• [Work to complete]
Without changing anything, set down every line shown below.

-------------------------

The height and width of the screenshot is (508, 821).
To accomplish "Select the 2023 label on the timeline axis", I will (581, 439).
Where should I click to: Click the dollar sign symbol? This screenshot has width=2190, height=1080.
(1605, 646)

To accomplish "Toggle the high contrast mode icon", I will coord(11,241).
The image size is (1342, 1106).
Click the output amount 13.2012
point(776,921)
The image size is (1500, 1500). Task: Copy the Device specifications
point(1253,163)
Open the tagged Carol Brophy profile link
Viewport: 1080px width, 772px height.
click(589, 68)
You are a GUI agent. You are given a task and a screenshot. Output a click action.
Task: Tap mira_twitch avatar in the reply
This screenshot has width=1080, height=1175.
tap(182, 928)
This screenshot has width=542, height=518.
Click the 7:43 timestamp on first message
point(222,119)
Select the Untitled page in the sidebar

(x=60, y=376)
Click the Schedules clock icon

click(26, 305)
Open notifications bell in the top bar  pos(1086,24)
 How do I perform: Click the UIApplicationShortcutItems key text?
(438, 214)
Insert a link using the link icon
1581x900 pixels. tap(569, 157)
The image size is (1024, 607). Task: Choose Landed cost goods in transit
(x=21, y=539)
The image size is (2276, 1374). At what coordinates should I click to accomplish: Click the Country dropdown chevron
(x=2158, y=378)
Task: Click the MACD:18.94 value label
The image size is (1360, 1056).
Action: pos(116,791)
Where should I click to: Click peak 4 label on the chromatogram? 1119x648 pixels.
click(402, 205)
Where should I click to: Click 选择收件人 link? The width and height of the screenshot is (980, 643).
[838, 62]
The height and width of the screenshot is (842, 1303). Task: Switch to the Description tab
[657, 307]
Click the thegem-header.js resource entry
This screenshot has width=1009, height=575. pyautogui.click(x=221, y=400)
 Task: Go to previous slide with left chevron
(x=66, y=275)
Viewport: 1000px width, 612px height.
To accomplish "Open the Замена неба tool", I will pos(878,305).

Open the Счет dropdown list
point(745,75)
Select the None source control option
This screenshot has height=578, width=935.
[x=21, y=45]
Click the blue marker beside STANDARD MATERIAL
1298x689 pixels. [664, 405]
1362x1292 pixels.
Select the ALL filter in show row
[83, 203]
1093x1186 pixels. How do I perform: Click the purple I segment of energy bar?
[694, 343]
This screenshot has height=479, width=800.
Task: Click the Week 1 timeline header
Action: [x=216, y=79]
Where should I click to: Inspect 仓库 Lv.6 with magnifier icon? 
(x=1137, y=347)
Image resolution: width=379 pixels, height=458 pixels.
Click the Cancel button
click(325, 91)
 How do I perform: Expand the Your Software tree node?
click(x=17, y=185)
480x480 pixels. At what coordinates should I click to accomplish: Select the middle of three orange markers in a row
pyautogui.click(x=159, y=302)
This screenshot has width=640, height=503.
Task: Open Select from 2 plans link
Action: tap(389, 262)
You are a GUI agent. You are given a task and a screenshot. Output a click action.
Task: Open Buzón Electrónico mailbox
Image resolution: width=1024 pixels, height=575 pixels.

-------------------------

• [Answer]
The height and width of the screenshot is (508, 821).
To accomplish "Select the 2023 label on the timeline axis", I will (581, 439).
Where should I click to: Click the dollar sign symbol? This screenshot has width=2190, height=1080.
(1605, 646)

To accomplish "Toggle the high contrast mode icon", I will coord(11,241).
The image size is (1342, 1106).
Click the output amount 13.2012
point(776,921)
The image size is (1500, 1500). Task: Copy the Device specifications
point(1253,163)
Open the tagged Carol Brophy profile link
Viewport: 1080px width, 772px height.
click(589, 68)
You are a GUI agent. You are given a task and a screenshot. Output a click action.
Task: Tap mira_twitch avatar in the reply
This screenshot has width=1080, height=1175.
tap(182, 928)
This screenshot has width=542, height=518.
Click the 7:43 timestamp on first message
point(222,119)
Select the Untitled page in the sidebar

(x=60, y=376)
Click the Schedules clock icon

click(26, 305)
Open notifications bell in the top bar  pos(1086,24)
 How do I perform: Click the UIApplicationShortcutItems key text?
(438, 214)
Insert a link using the link icon
1581x900 pixels. tap(569, 157)
The image size is (1024, 607). Task: Choose Landed cost goods in transit
(x=21, y=539)
The image size is (2276, 1374). At what coordinates should I click to accomplish: Click the Country dropdown chevron
(x=2158, y=378)
Task: Click the MACD:18.94 value label
The image size is (1360, 1056).
Action: pos(116,791)
Where should I click to: Click peak 4 label on the chromatogram? 1119x648 pixels.
click(402, 205)
Where should I click to: Click 选择收件人 link? The width and height of the screenshot is (980, 643).
[838, 62]
The height and width of the screenshot is (842, 1303). Task: Switch to the Description tab
[657, 307]
Click the thegem-header.js resource entry
This screenshot has width=1009, height=575. pyautogui.click(x=221, y=400)
 Task: Go to previous slide with left chevron
(x=66, y=275)
Viewport: 1000px width, 612px height.
To accomplish "Open the Замена неба tool", I will pos(878,305).

Open the Счет dropdown list
point(745,75)
Select the None source control option
This screenshot has height=578, width=935.
[x=21, y=45]
Click the blue marker beside STANDARD MATERIAL
1298x689 pixels. [664, 405]
1362x1292 pixels.
Select the ALL filter in show row
[83, 203]
1093x1186 pixels. How do I perform: Click the purple I segment of energy bar?
[694, 343]
This screenshot has height=479, width=800.
Task: Click the Week 1 timeline header
Action: [x=216, y=79]
Where should I click to: Inspect 仓库 Lv.6 with magnifier icon? 
(x=1137, y=347)
Image resolution: width=379 pixels, height=458 pixels.
Click the Cancel button
click(325, 91)
 How do I perform: Expand the Your Software tree node?
click(x=17, y=185)
480x480 pixels. At what coordinates should I click to accomplish: Select the middle of three orange markers in a row
pyautogui.click(x=159, y=302)
This screenshot has width=640, height=503.
Task: Open Select from 2 plans link
Action: tap(389, 262)
You are a GUI agent. You are given a task and a screenshot. Output a click action.
Task: Open Buzón Electrónico mailbox
Image resolution: width=1024 pixels, height=575 pixels.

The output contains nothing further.